Megan wiped her eyes with her sleeve before adjusting her glasses, her hand still firmly holding onto Cell’s as her smile returned, her gaze still set on the camera.
“I got sent here and I met some of the best friends I could ask for. It was ironic because of my name that I was sent here, but I was willing to live with it for the sake of the people I got to meet. I met a girl, about yay high” she held up her other hand just above her head, about the high of Cell. “who had some serious spunk and an attitude that never quit.” Cell chuckled behind the camera, trying to keep the noise down so Megan could speak.
“She introduced me to the man in the mask along with a witty Australian and an adorable technician with not the best people skills and I fell in love with them. They changed my views on combat forever, that wars were fought on all fronts and not just in the Field. They taught me that what I was doing was just as much part of the fight, if not more, because I was fighting the virus itself. I wanted to save people, and save people I did, but in the end they saved me. I’ve treated more illnesses and infections than I can count but above all I’ve been able to keep researching a cure as I saw color come back to the world. This is my dream, and I wouldn’t trade my place in this camp for anything. I know Cassie is up there watching somewhere, cheering my name and saying ‘go get ‘em girl’. No one will ever replace her, but I met people that reminded me what it felt like to smile.”
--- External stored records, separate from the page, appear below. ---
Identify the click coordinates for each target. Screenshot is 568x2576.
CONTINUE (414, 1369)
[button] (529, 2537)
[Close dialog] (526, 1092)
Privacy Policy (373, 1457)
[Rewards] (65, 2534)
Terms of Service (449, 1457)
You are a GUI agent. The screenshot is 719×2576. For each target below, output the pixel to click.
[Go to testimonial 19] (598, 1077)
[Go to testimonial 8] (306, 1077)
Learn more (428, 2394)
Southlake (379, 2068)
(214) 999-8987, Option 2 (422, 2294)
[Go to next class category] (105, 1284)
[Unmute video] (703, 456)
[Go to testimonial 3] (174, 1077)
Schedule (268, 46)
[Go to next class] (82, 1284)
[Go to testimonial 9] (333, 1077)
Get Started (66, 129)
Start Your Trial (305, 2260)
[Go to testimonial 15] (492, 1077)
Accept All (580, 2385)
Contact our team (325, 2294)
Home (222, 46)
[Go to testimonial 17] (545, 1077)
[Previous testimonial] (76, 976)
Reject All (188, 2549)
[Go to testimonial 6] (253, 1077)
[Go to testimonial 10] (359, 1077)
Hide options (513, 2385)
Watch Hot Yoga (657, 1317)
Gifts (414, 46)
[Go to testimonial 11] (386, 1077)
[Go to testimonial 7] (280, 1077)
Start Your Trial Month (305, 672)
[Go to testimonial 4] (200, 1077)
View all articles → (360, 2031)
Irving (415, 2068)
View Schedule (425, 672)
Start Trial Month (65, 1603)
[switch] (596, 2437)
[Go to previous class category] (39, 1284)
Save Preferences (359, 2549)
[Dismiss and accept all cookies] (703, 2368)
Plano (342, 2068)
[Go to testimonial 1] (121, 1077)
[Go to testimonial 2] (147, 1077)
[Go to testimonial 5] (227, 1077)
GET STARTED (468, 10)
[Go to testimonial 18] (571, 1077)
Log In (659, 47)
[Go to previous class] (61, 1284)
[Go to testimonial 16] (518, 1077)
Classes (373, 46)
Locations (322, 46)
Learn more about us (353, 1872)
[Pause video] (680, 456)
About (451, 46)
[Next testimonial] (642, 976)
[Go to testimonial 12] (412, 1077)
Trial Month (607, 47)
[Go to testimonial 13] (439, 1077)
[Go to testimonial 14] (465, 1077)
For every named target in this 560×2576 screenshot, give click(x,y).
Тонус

Megan closed her eyes with a bright smile as she placed both of her hands on Cell’s. “Now that I’m here, I’m going to keep studying and working hard so I can hopefully one day bring an end to this virus and many others. I have had one sickness take my friend, I won’t let this one take another. Decorous is an inspiration to me because he is still fighting even with as sick as he is, but I think he deserves to live too. I won’t rest until the Phantom virus is evicted from his body and the bodies of anyone else that catches it!” Megan exclaimed with a determined smile before her face relaxed into a more humble expression as she said, “I’ll never forget the people that got me this far, and I wanna keep these friends here along with saving the lives of the friends and families of others too so they never have to get that call to the hospital like I did. Because the most beautiful beat in life...” she gestured to her headphones, “...is a heartbeat.”
Megan reached over to her desk, picking up a picture frame and holding it to the camera. It was a picture of a young girl with glasses and blonde hair tied in a ponytail, bangs hanging at the sides of her face, hugging a girl with straight brown hair and lively green eyes. Both of them were holding up diplomas and sporting graduation gowns, laughing together as their picture was taken. She stared at the photo for a moment with a gentle smile still on her face as she held it up to the camera and spoke with a spirited tone,
“My name is Megan Ashlynn Phoenix and I always have been, and always will be, a Phoenix.”